■ EXTRAIT DU TEXTE ■
-=-=-
Vu la requête, enregistrée au greffe de la Cour administrative d'appel de Marseille, sous le n° 08MA02433, le 13 mai 2008 présentée pour M. Adel A, demeurant ..., par Me Gyucha, avocat ;

M. A demande à la Cour :

1°) d'annuler le jugement n° 0800098 du 17 avril 2008 par lequel le Tribunal administratif de Bastia a rejeté sa demande tendant à l'annulation de l'arrêté en date du 11 janvier 2008 par lequel le préfet de la Haute-Corse a refusé le renouvellement de son titre de séjour et a assorti sa décision d'une obligation de quitter le territoire français ;

2°) d'annuler, pour excès de pouvoir, ledit arrêté ;

3°) d'enjoindre au préfet de la Haute-Corse de lui délivrer un titre de séjour ou, à titre subsidiaire, de procéder au réexamen de sa situation dans le délai d'un mois à compter de l'arrêt à intervenir ;

4°) de condamner l'Etat à lui verser la somme de 3 000 euros au titre de l'article L. 761-1 du code de justice administrative ainsi qu'à supporter la charge des entiers dépens ;

...........................................................................................
-=-=-
■ CONTENU DES DONNÉES ■
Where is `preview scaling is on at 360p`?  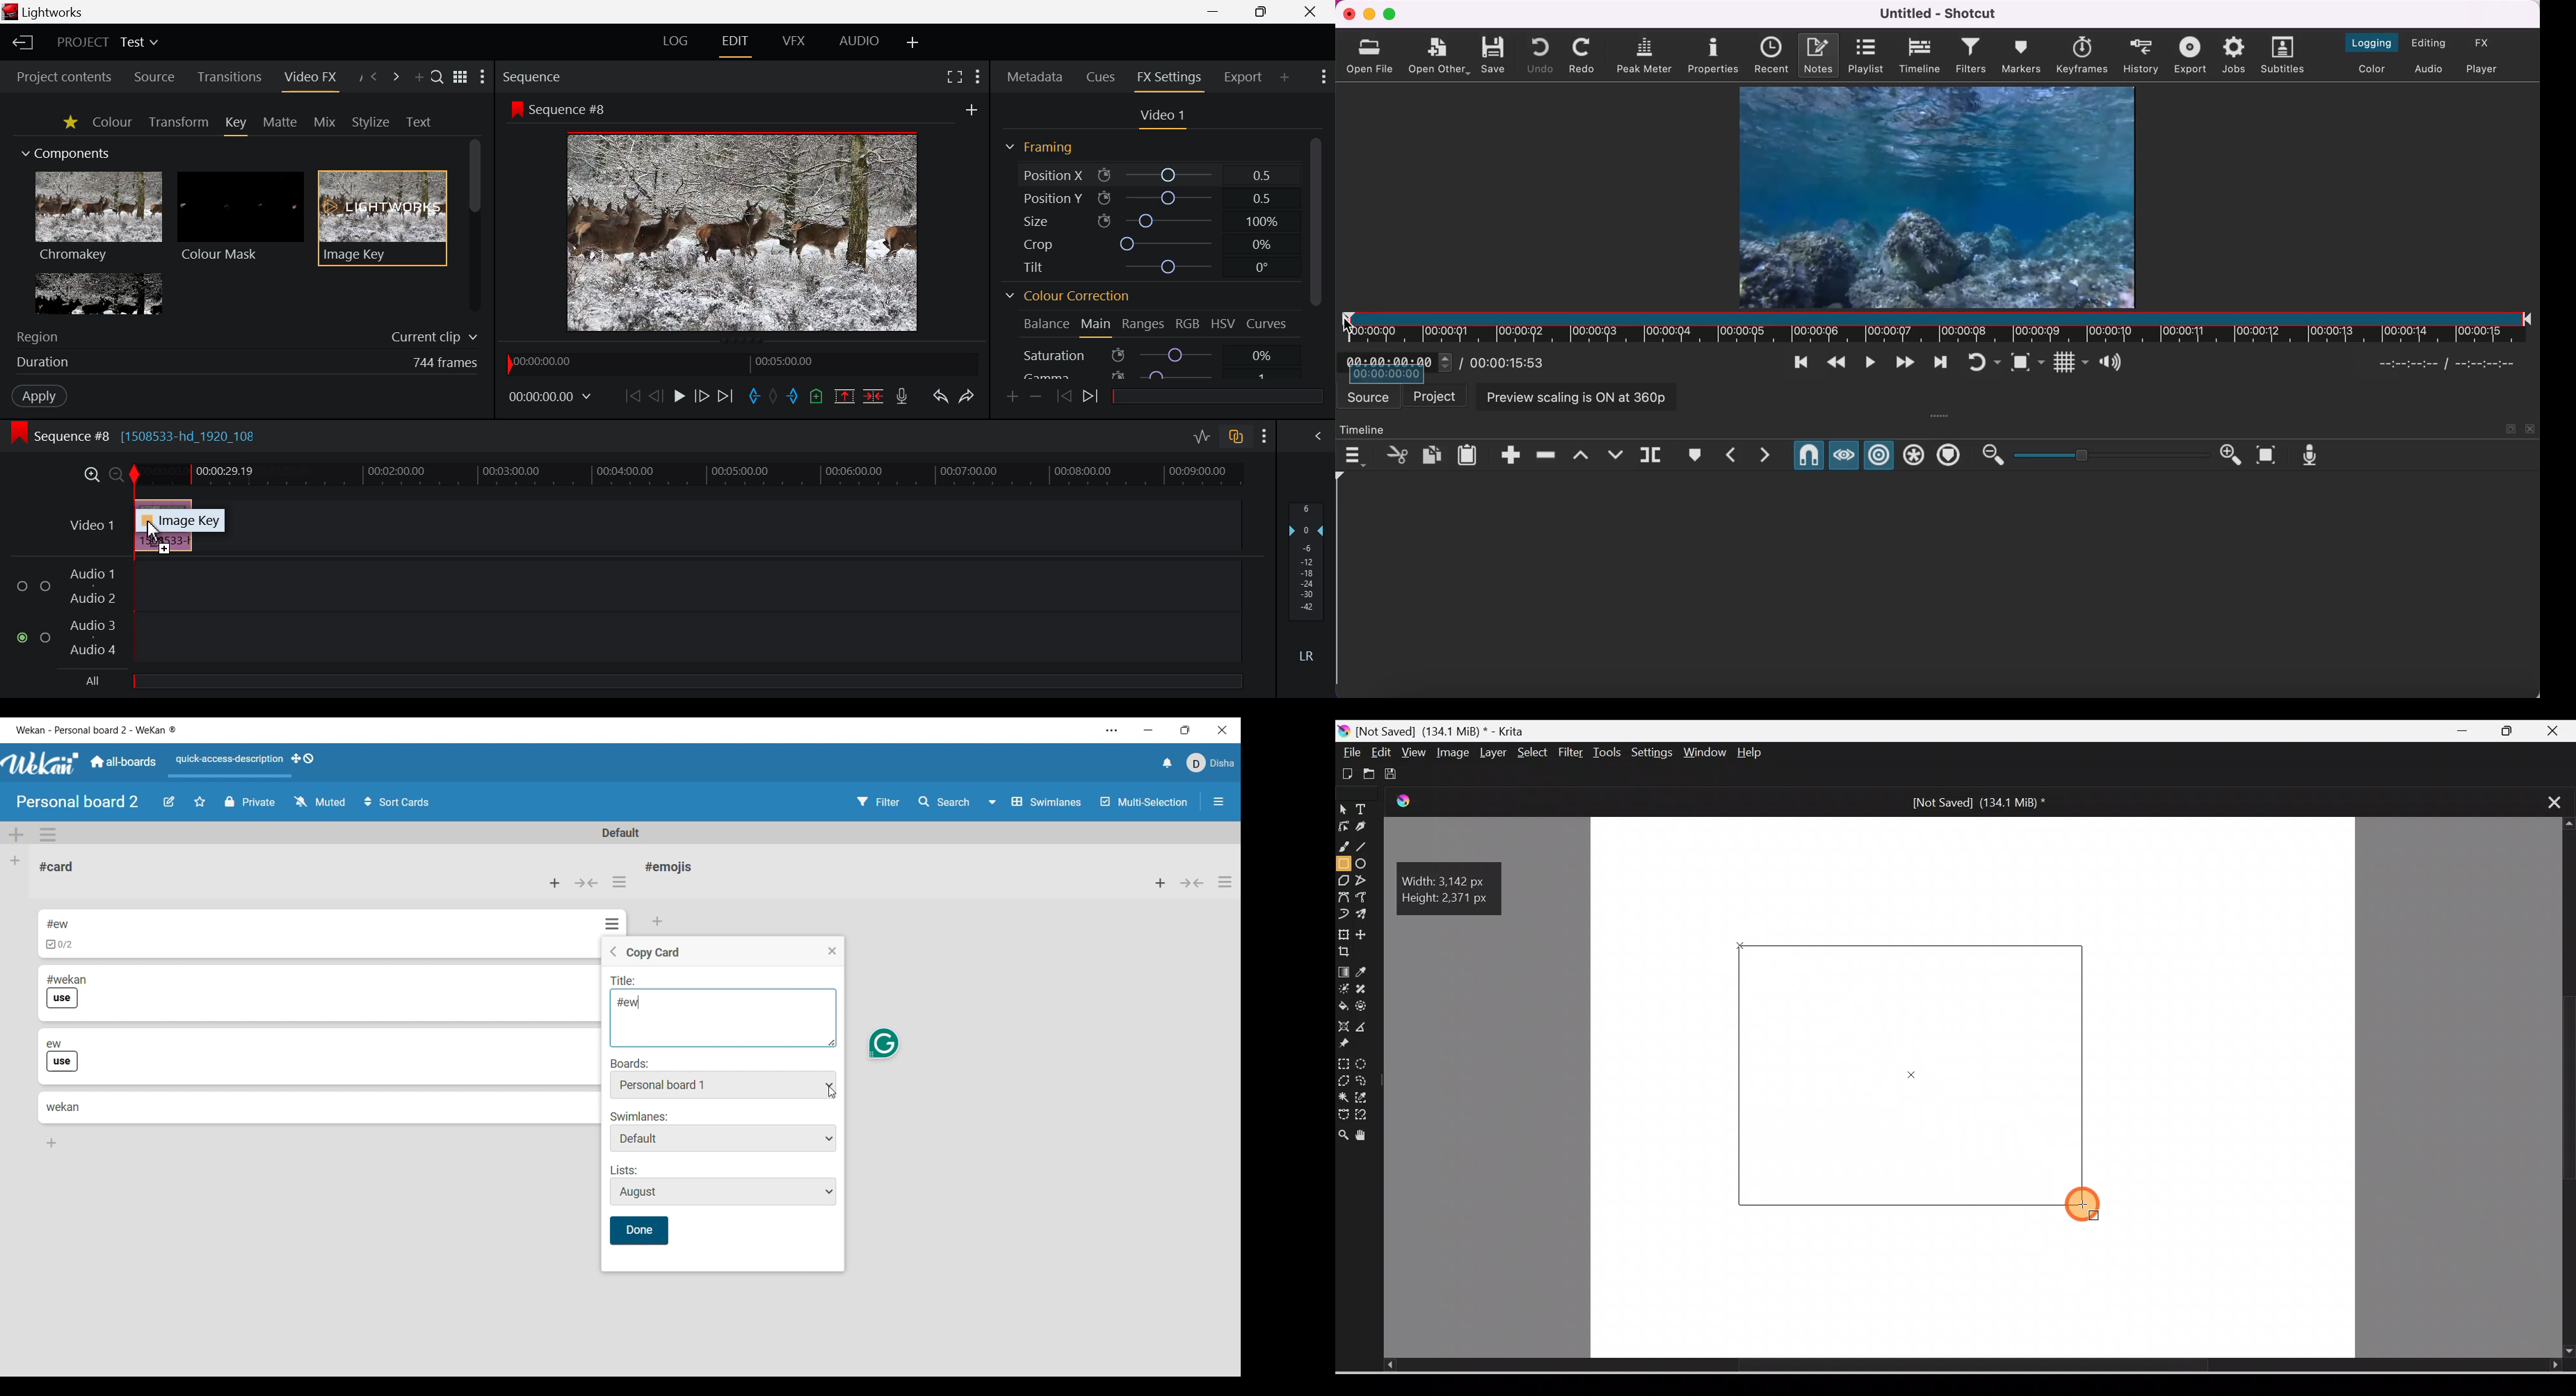 preview scaling is on at 360p is located at coordinates (1577, 398).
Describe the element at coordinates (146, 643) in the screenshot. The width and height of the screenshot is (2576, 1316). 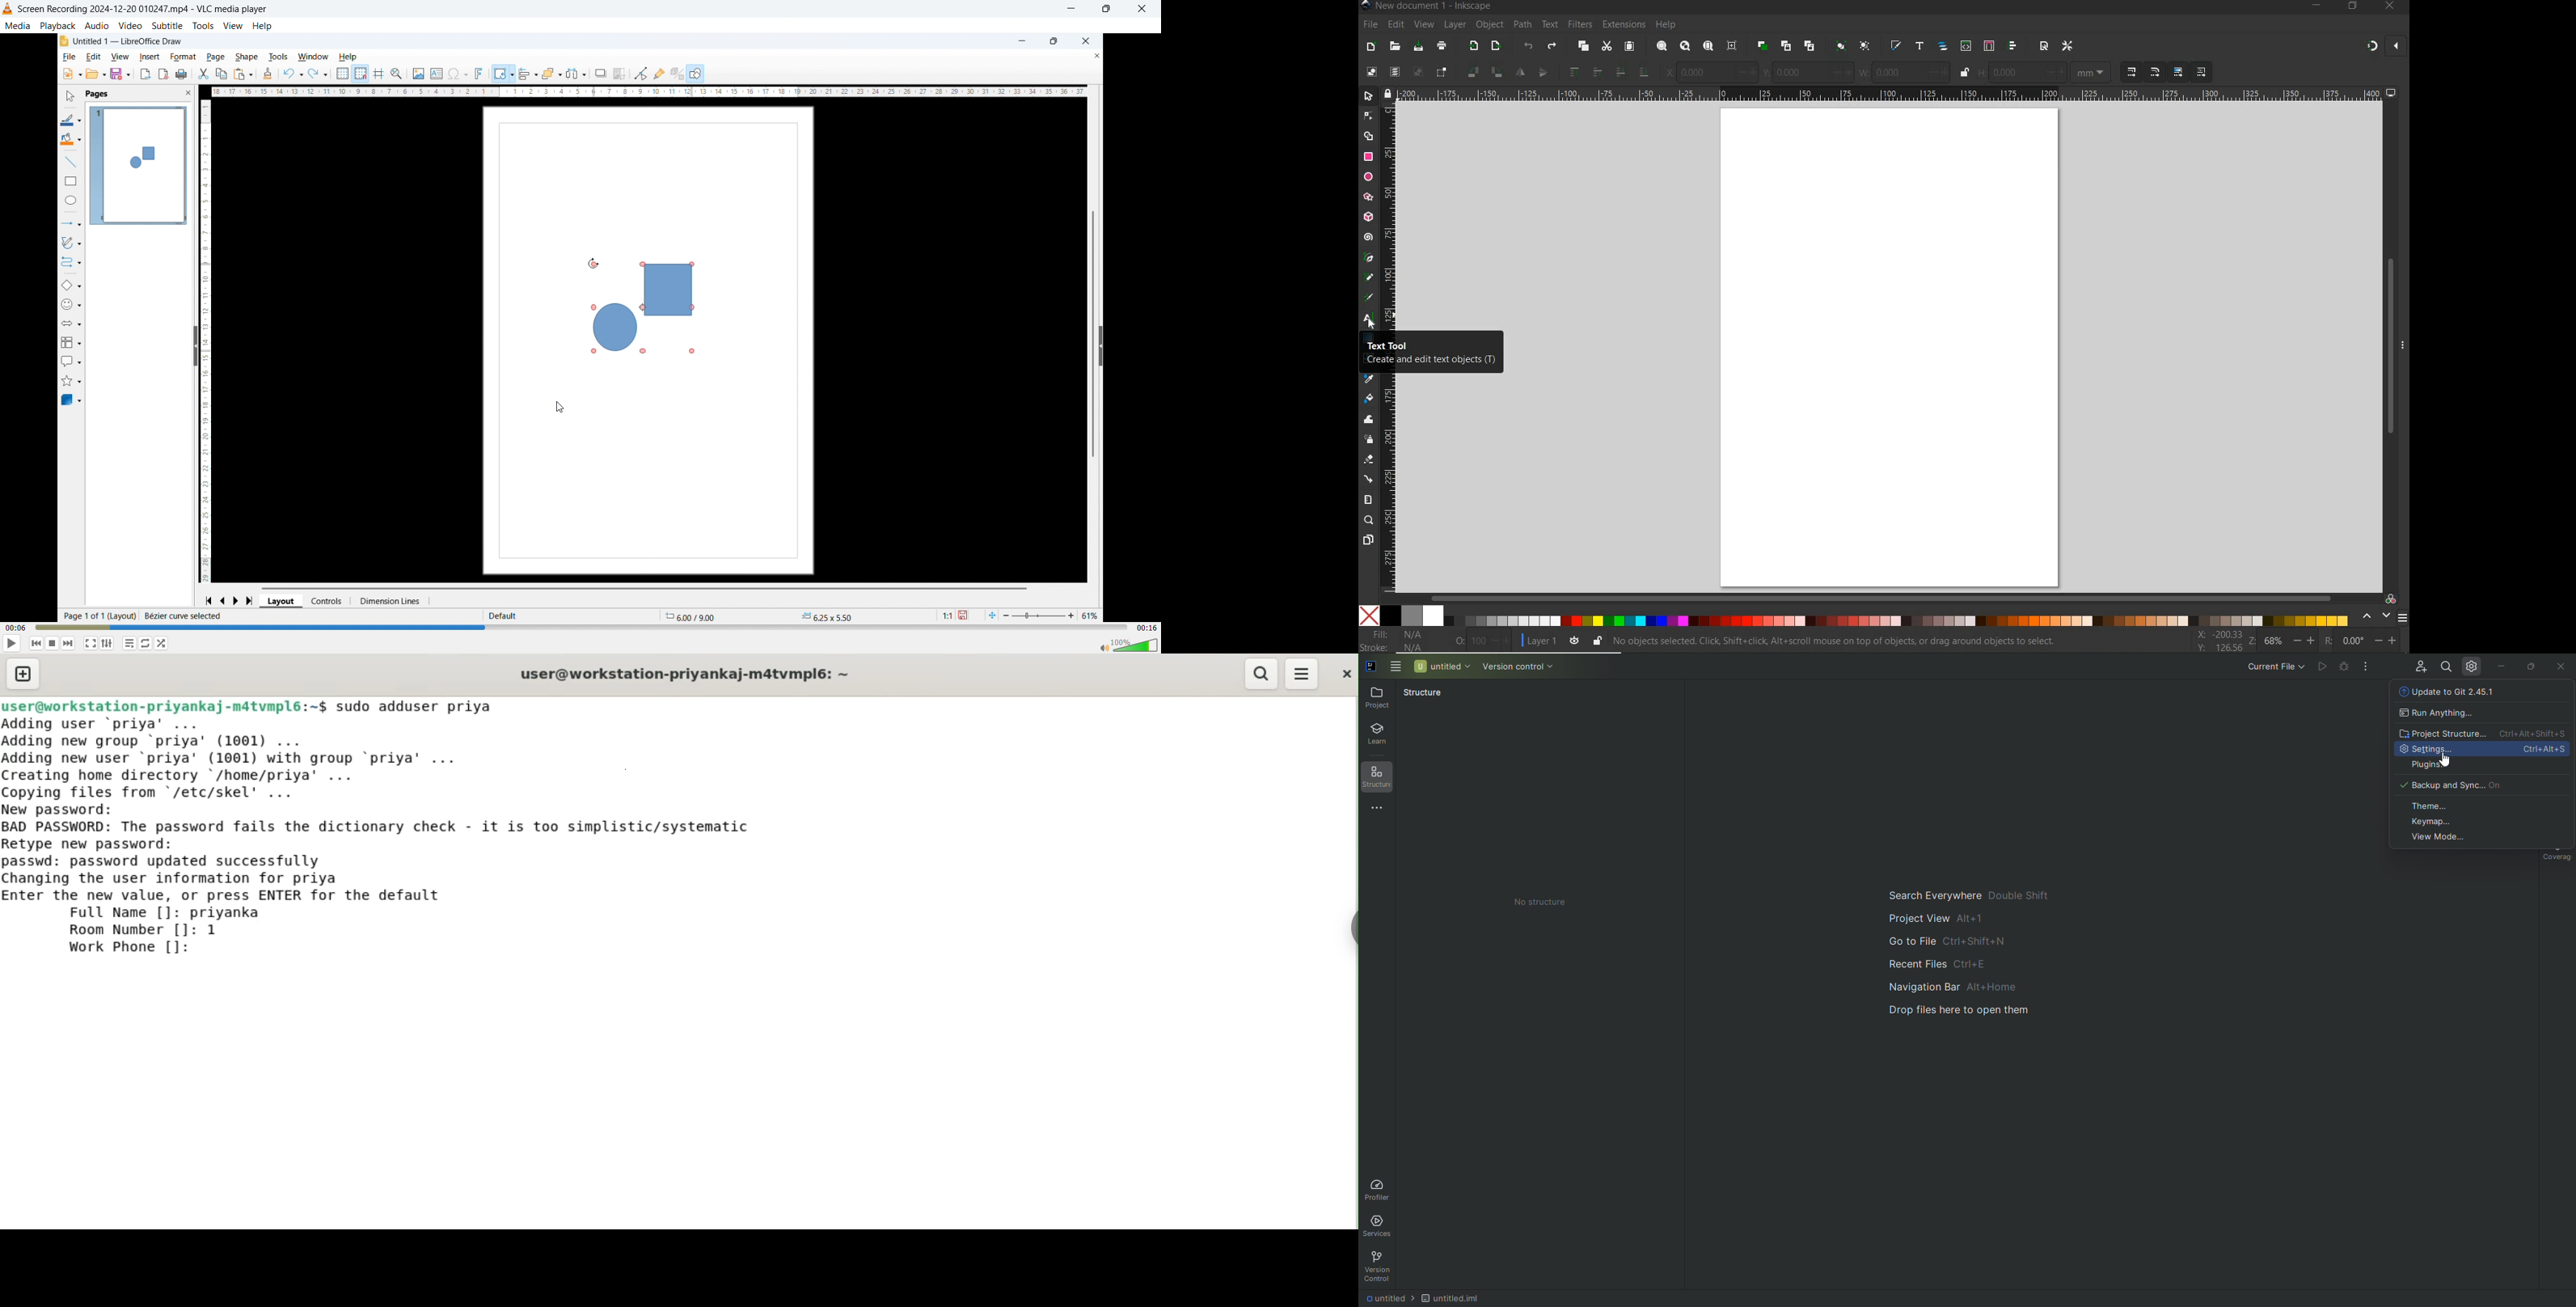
-=-=-
■ CONSIGNES ■
Extrayez en entier l'extrait de la requête en appel, sans y changer un seul mot.

■ RÉPONSE ATTENDUE ■
Vu la requête, enregistrée au greffe de la Cour administrative d'appel de Marseille, sous le n° 08MA02433, le 13 mai 2008 présentée pour M. Adel A, demeurant ..., par Me Gyucha, avocat ;

M. A demande à la Cour :

1°) d'annuler le jugement n° 0800098 du 17 avril 2008 par lequel le Tribunal administratif de Bastia a rejeté sa demande tendant à l'annulation de l'arrêté en date du 11 janvier 2008 par lequel le préfet de la Haute-Corse a refusé le renouvellement de son titre de séjour et a assorti sa décision d'une obligation de quitter le territoire français ;

2°) d'annuler, pour excès de pouvoir, ledit arrêté ;

3°) d'enjoindre au préfet de la Haute-Corse de lui délivrer un titre de séjour ou, à titre subsidiaire, de procéder au réexamen de sa situation dans le délai d'un mois à compter de l'arrêt à intervenir ;

4°) de condamner l'Etat à lui verser la somme de 3 000 euros au titre de l'article L. 761-1 du code de justice administrative ainsi qu'à supporter la charge des entiers dépens ;

...........................................................................................